During a traditional surrogacy the surrogate mother offers her egg as well as carries the child/children. A father’s sperm, or sperm from a donor, is artificially inseminated into the woman. Because the surrogate mother’s egg is used in traditional surrogacy, she is the biological mother and has a genetic relationship to the child.
While many traditional surrogacies have occurred without legal conflict, there have also been cases where the surrogate/biological mother struggled to separate from the child. Due to the lack of legal safeguards for the intended parents in traditional surrogacy, most surrogacy agencies only work with gestational carriers.
Another differentiating factor of traditional surrogacy is that it costs less than gestational.
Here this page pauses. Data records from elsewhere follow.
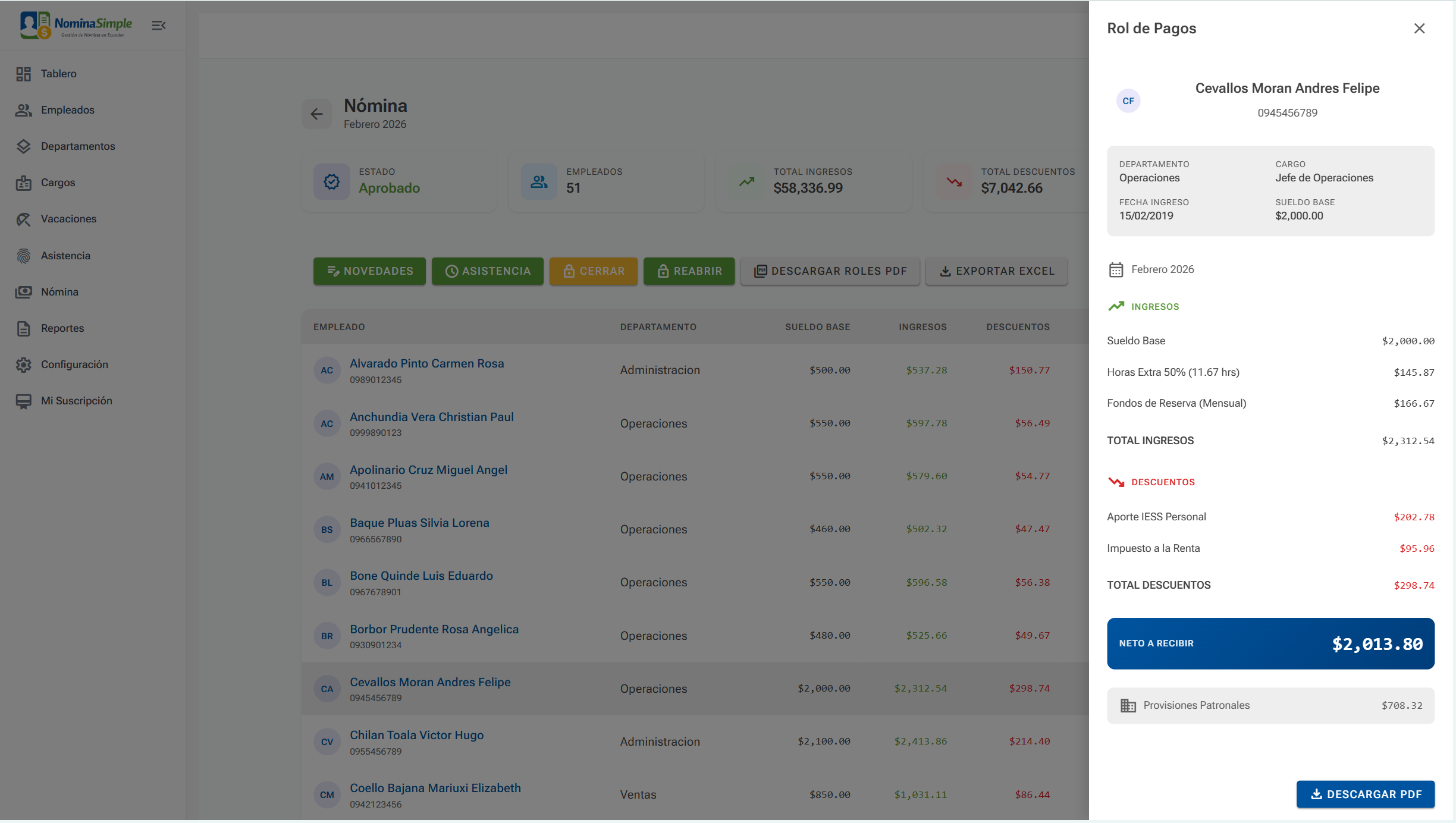This screenshot has width=1456, height=823.
Task: Click the NominaSimple logo
Action: point(76,25)
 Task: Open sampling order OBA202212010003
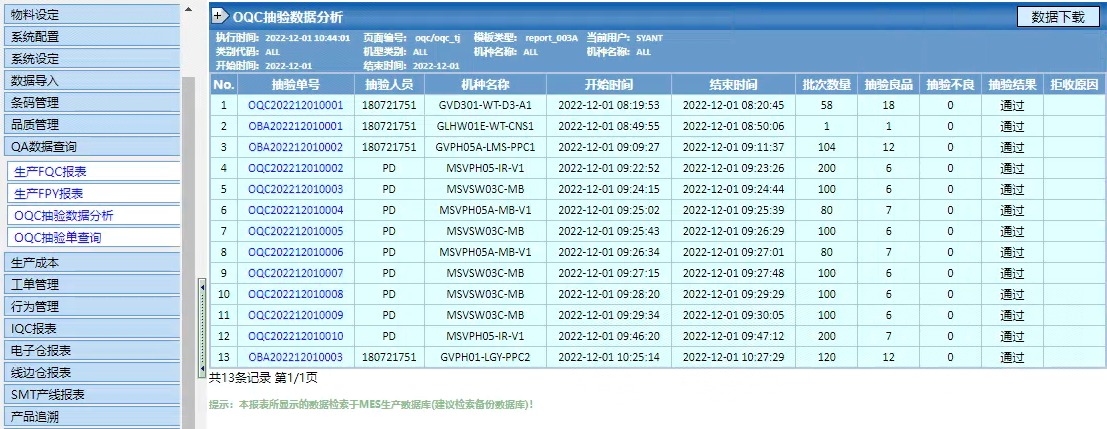(x=295, y=357)
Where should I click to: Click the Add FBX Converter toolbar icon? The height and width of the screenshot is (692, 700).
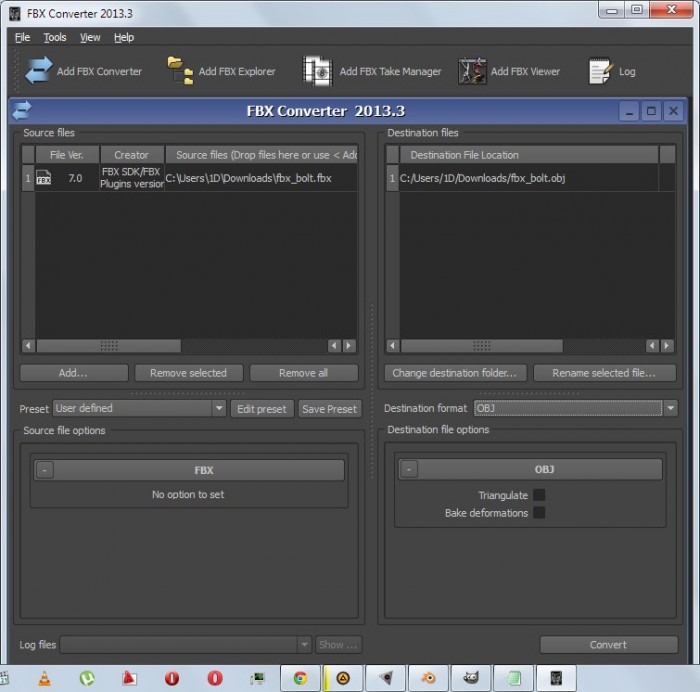(39, 71)
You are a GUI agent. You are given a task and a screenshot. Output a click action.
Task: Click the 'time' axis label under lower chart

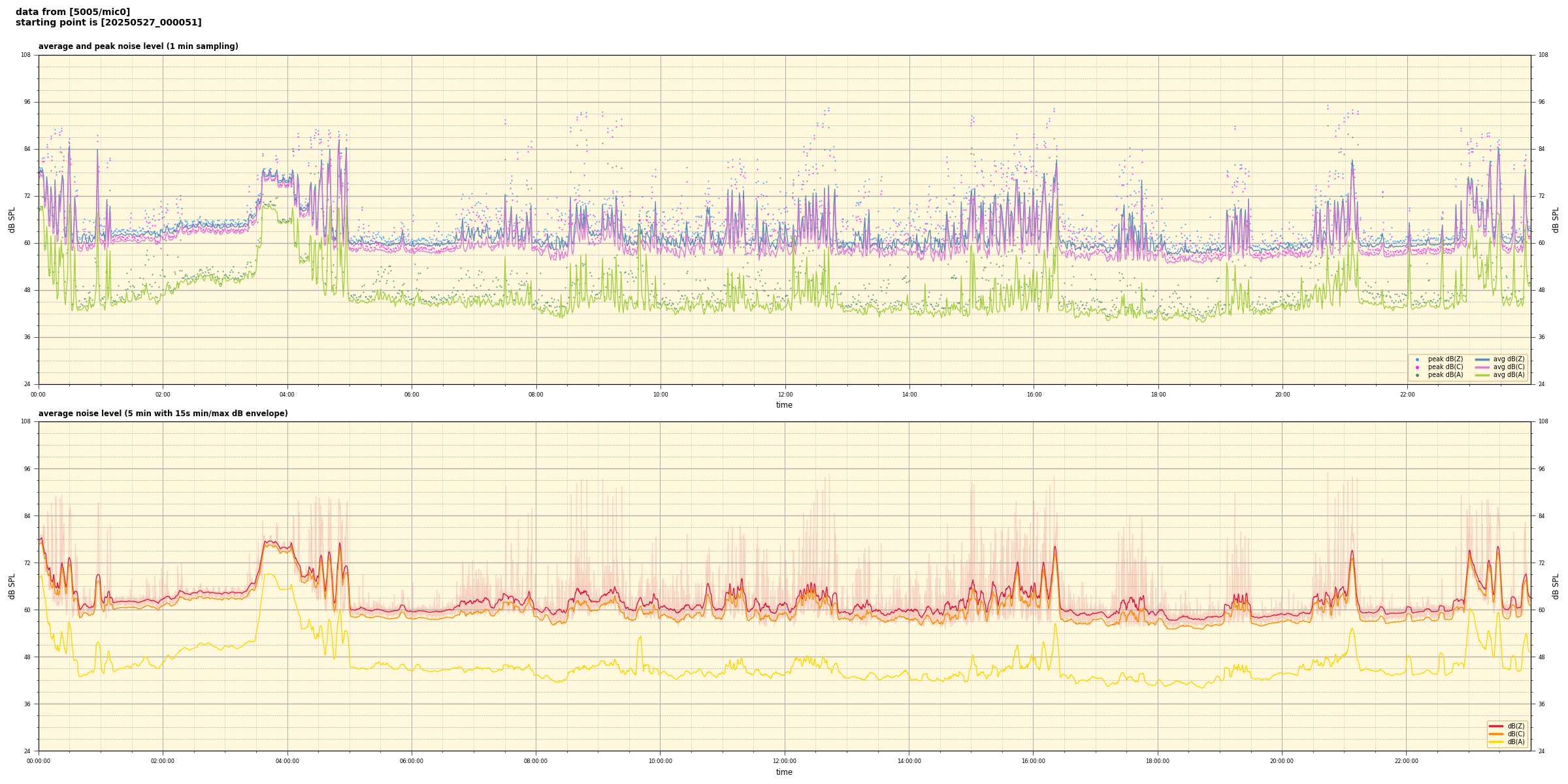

At one point in time before in vitro fertilization (IVF), traditional surrogacy was the only choice available and did, in fact, help people to start building their families. Because there is a biological relationship between the traditional surrogate and the child(ren), sometimes a family member or a close friend may offer their eggs and uterus for someone they know who wants to create a family. However, as a surrogate who is considering going the traditional route, you will need to ensure that your agency works with traditional surrogacy. For their part, intended parents should become familiar with their state laws on traditional surrogacy before considering it as an option.
Gestational surrogacy is when a surrogate mother carries the child/children for the intended parents and has no genetic relationship to the baby(ies). The egg comes either from the intended mother or a donor ,and the sperm is either from the intended father or a donor. IVF is used to create the embryo(s), which are then transferred into the surrogate’s uterus. Although the gestational surrogate is identified as the birth mother, part of the legal process with this type of surrogacy establishes that the intended parents will be named on the birth certificate. Once the baby is born, the intended parents go on to raise their child(ren) born via surrogacy.
Gestational surrogacy is currently the only option with most agencies including Worldwide Surrogacy Specialists. Several factors contribute to its preferable appeal including the legal safeguards and the use of donor eggs among them. While pursuing gestational surrogacy through a surrogacy agency may not be the most inexpensive option, the agency’s support and advice will ensure that the process goes smoothly and that the important issues are addressed.